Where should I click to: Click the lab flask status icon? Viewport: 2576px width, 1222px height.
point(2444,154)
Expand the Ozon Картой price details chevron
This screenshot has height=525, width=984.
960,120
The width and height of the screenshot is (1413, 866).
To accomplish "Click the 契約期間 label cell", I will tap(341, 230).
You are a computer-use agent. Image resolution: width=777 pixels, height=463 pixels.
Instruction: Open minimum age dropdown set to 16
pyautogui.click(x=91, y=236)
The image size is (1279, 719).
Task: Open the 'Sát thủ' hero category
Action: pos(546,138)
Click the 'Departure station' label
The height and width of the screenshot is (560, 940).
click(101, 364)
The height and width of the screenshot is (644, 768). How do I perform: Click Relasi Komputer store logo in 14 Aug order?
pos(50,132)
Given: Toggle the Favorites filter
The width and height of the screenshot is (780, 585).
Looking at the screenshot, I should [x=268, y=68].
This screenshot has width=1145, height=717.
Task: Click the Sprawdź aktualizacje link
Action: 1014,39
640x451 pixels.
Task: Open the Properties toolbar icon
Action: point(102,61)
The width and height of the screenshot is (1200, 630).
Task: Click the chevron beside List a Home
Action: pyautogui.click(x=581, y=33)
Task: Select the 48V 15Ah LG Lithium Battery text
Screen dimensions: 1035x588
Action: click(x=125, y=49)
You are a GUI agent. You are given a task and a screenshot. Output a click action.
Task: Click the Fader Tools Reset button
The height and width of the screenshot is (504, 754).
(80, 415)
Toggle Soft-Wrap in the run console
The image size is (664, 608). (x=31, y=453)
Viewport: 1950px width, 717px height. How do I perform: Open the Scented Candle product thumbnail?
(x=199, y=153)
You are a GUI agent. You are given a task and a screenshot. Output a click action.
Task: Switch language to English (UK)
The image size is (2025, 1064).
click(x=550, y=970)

--------------------------------------------------

• [Action item]: From the line with "Task: Click the Fader Tools Reset button" to the end of the listing above, set down every line exactly as it appears, both ends included.

• [Response to the task]:
Task: Click the Fader Tools Reset button
The height and width of the screenshot is (504, 754).
(80, 415)
Toggle Soft-Wrap in the run console
The image size is (664, 608). (x=31, y=453)
Viewport: 1950px width, 717px height. How do I perform: Open the Scented Candle product thumbnail?
(x=199, y=153)
You are a GUI agent. You are given a task and a screenshot. Output a click action.
Task: Switch language to English (UK)
The image size is (2025, 1064).
click(x=550, y=970)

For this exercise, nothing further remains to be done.